The proposed 22 nm GNRFET PTLA circuits are designed using trimode technique for dynamic ground path management to achieve better power performance and circuit performance. The proposed 24T and 21T PTLA configurations exhibit distinct design trade-offs tailored for different performance metrics. The 24T configuration is optimized for power efficiency by incorporating additional transistors, which enhance leakage current reduction and ensure operational robustness under varying environmental conditions. This configuration prioritizes stability and energy efficiency, particularly at lower temperatures. Conversely, the 21T configuration employs a reduced transistor count to achieve minimal capacitive loading and enhanced switching speed, making it highly suitable for delay-critical applications. The 21T design’s simplified architecture, coupled with the trimode technique for dynamic ground path management, contributes to significantly lower leakage currents and improved delay stability.

A pair of transistors can be used to engineer the ground path, generating a virtual ground, which can then be dynamically regulated by carry-in and its complement. Here, the PTLA are designed with PTL that is hybrid of NMOS/PMOS and CMOS transmission gate (TG). This regulation is very important in shaping the logic at the output nodes through XOR and XNOR configurations for accurate logic operation. The trimode technique proposes three independent modes of operation: active, park, and sleep; all under the direct control of carry input signals. The proposed method also reduces the overall transistor count by avoiding additional switches or any control logic that are normally needed for power gating. The innovation behind the trimode technique lies in intelligently dealing with the three power states without using any additional transistors. Thus, with dependencies only on the carry inputs defining transitions among the active, park, and sleep modes, the circuit design provide optimum power consumption and usage of silicon area. One of the major problems associated with PTL is reduced voltage swing; hence, the integrity of the signals may be degraded while slowing down in circuit performance. These undesirable effects are taken care of by our design using the trimode methodology to achieve dynamic selection of operational states at the circuit level. For example, during active-mode operation, the virtual ground path gets fully turned on, and thus, the voltage levels are strong enough to overcome the effect of reduced voltage swing which is an inherent drawback of PTL. Also, the applications of both XOR and XNOR configurations in a trimode technique ensure proper restoration of logic levels for improving signal integrity and performance. This dynamic control, therefore, overcome the demerits of PTL while exploiting its advantages of reduced transistor count and reduced power consumption. The trimode technique, therefore, offers a strong solution to voltage variability issues by providing stability and reliability in logic transitions. In general, these hybrid full adders exhibit better efficiency and stability against voltage fluctuations, making them exceptionally well-suited for high-speed computing applications.

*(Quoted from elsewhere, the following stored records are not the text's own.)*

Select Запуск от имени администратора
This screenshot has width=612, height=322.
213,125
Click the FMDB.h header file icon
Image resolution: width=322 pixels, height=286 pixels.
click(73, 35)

The proposed 22 nm GNRFET-based PTL adder incorporates low-power trimode technique to dynamically regulate the operating states in logic transitions among active, park, and sleep modes. This technique reduces the power consumption and leakage current quite effectively by managing the path of ground with carry input signals without any extra control logic and transistors. The active mode enables full circuit functionality, ensuring strong voltage levels and high-speed operation for critical tasks. In contrast, the sleep mode minimizes power consumption by gating the virtual ground path, reducing leakage currents when the adder is idle. The park mode serves as an intermediate state, maintaining minimal power consumption while preserving circuit readiness for rapid activation. The trimode technique impacts the operational states as in the active mode, it ensures perfect logic levels and high-speed operation by fully enabling the virtual ground path, reducing delay. In the sleep mode, it significantly reduces leakage currents by gating the ground path, minimizing power consumption during idle periods. During hold (park) mode, it maintains the logic state with minimal power, allowing quick transitions to active mode while balancing energy efficiency and performance.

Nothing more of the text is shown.